ULP of a real number

Notice, that we talked about the distance between two numbers. But a more common definition invokes a ULP of a single real number. For example, consider \(\pi\). Let us choose two exactly float-representable real values, \(\pi_1\) and \(\pi_2\), such that \(\pi_1 < \pi < \pi_2\), and \(\textrm{ULPd}_{32}(\pi_1,\pi_2)=1\). This means that the ULP value of \(\pi\) is \(\textrm{ULP}_{32}(\pi) = \pi_2 - \pi_1 = 2^{-22}\approx 2.4\cdot 10^{-7}\).

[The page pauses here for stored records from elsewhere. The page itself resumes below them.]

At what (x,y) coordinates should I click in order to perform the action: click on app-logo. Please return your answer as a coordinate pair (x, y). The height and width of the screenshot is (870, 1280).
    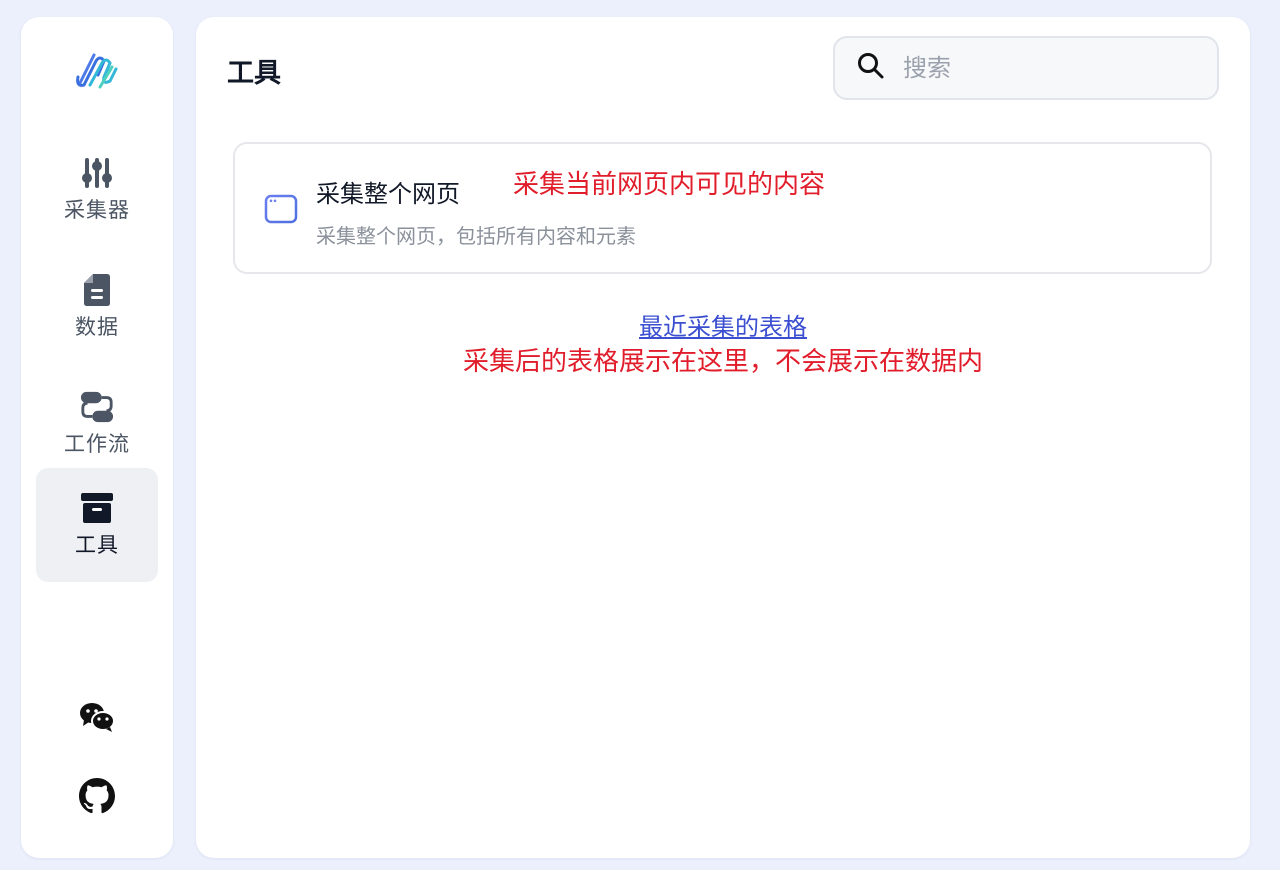
    Looking at the image, I should click on (97, 72).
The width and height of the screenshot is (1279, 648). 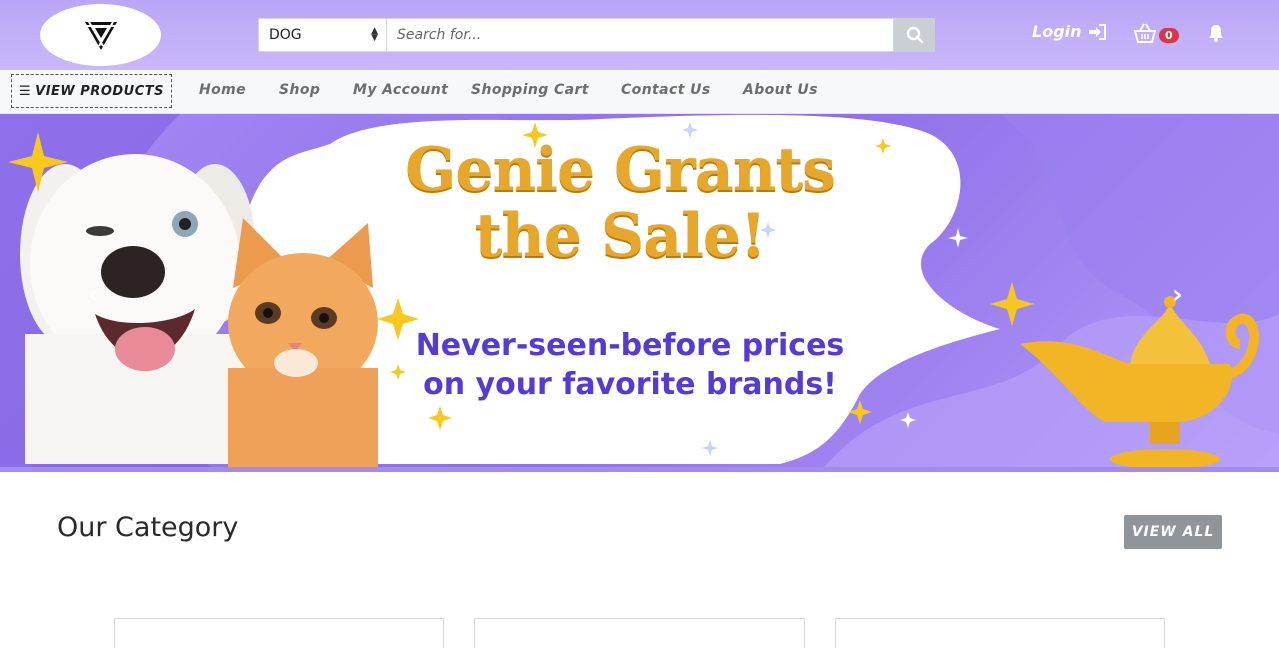 What do you see at coordinates (148, 528) in the screenshot?
I see `section-title: Our Category` at bounding box center [148, 528].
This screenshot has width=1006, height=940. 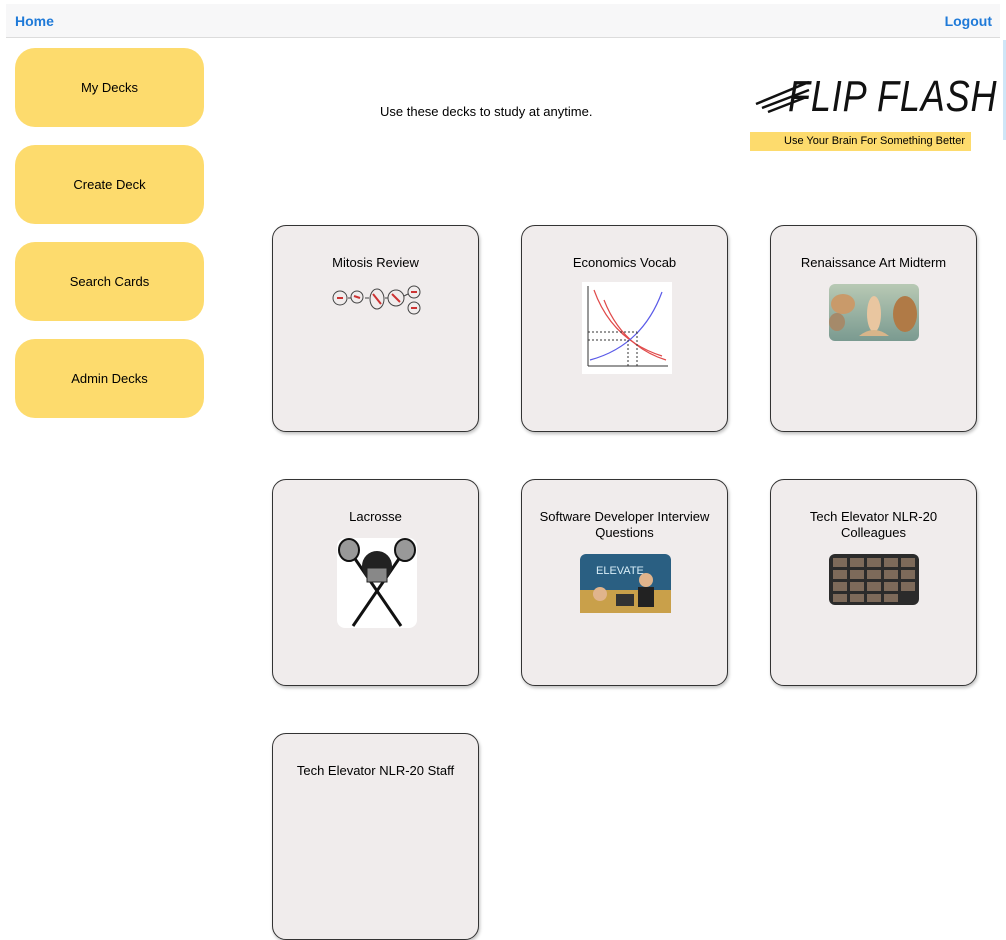 I want to click on search-cards-button: Search Cards, so click(x=110, y=282).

In practice, of course, especially when dealing transcendental functions and numbers, it is theoretically impossible to guarantee that the result of a computation is within a certain ULP-distance from the true value. The best-practice is to allow on average between \(0.5\) and \(1\) ULP error margin.

Floating-point comparison

The correct way

More often, instead of comparing the numerical values with the "real" ones, we need to compare them with other numerical values: e.g., compare the energy of the system at the beginning of the simulation with its energy at the end. Since C++11, the compilers provide a function std::numeric_limits<T>::epsilon() that returns the ULP distance between \(a\) and the next float-representable number, where \(a\in [1;2)\). For instance, std::numeric_limits<float>::epsilon() returns \(\varepsilon_{32}\equiv 2^{-23}\), which is the ULP distance between \(1\) and \(1 + \varepsilon_{32}\approx 1 + 1.2\cdot 10^{-7}\). So for any given pair of numbers \(a\) and \(b\) in the \([1;2)\) interval, these two numbers are single-precision-float-equal within \(1\) ULP if \(|a-b|<=\varepsilon_{32}\). We can also generalize this to the numbers in an arbitrary interval by bringing them to the same exponent, to get the following equality condition:

#include <cmath>
#include <limits>
template <class T> auto equal_within_1ulp(T a, T b) -> bool {
  const T m = std::min(std::fabs(a), std::fabs(b));
  const int exp = m < std::numeric_limits<T>::min()
                      ? std::numeric_limits<T>::min_exponent - 1
                      : std::ilogb(m);
  return std::fabs(b - a) <= std::ldexp(std::numeric_limits<T>::epsilon(), exp);
}

Then equal_within_1ulp(1.0f, 1.0f + 1e-7f) evaluates to false, while equal_within_1ulp(1.0f, 1.0f + 1e-8f) evaluates to true. Evaluating this function can become computationally expensive, and besides that, it relies on the std:: library functions, some of which are not portable on GPUs. So, in practice, we often use a simpler comparison method.

The simpler way

In the code, we use a simpler comparison method, which does not guarantee equality up to \(1\) ULP, but is nonetheless accurate enough for most practical purposes. Instead of directly renormalizing the exponents of each of the numbers, we simply evaluate the relative difference of the two numbers and compare it against the epsilon for the given type:

#include <cmath>
#include <limits>
#include <type_traits>

template <typename T>
inline constexpr auto epsilon = std::numeric_limits<T>::epsilon();

template <class T> 
auto AlmostEqual(T a, T b, T eps = epsilon<T>) -> bool {
  static_assert(std::is_floating_point_v<T>, "T must be a floating point type");
  return (a == b) ||
         (std::fabs(a - b) <= std::min(std::fabs(a), std::fabs(b)) * eps);
}

For instance, one false-positive this method yields is AlmostEqual(1e7f + 1.0f, 9999999.0f + 1.0f), which evaluates to true, whereas equal_within_1ulp(1e7f + 1.0f, 9999999.0f + 1.0f) evaluates to false. Despite that, in most of the scenarios, even this might be an overkill, so we even provide an optional eps parameter to control the base-10 precision of the comparison. Additionally, to compare numbers with zero, we provide a separate function:

template <class T>
auto AlmostZero(T a, T eps = epsilon<T>) -> bool {
  static_assert(std::is_floating_point_v<T>, "T must be a floating point type");
  return std::fabs(a) <= eps;
}

Comparison of the difference with zero

Never compare the difference of two floating-point numbers with zero, e.g., AlmostZero(a - b), as this may yield incorrect results. Instead, use the AlmostEqual(a, b) function.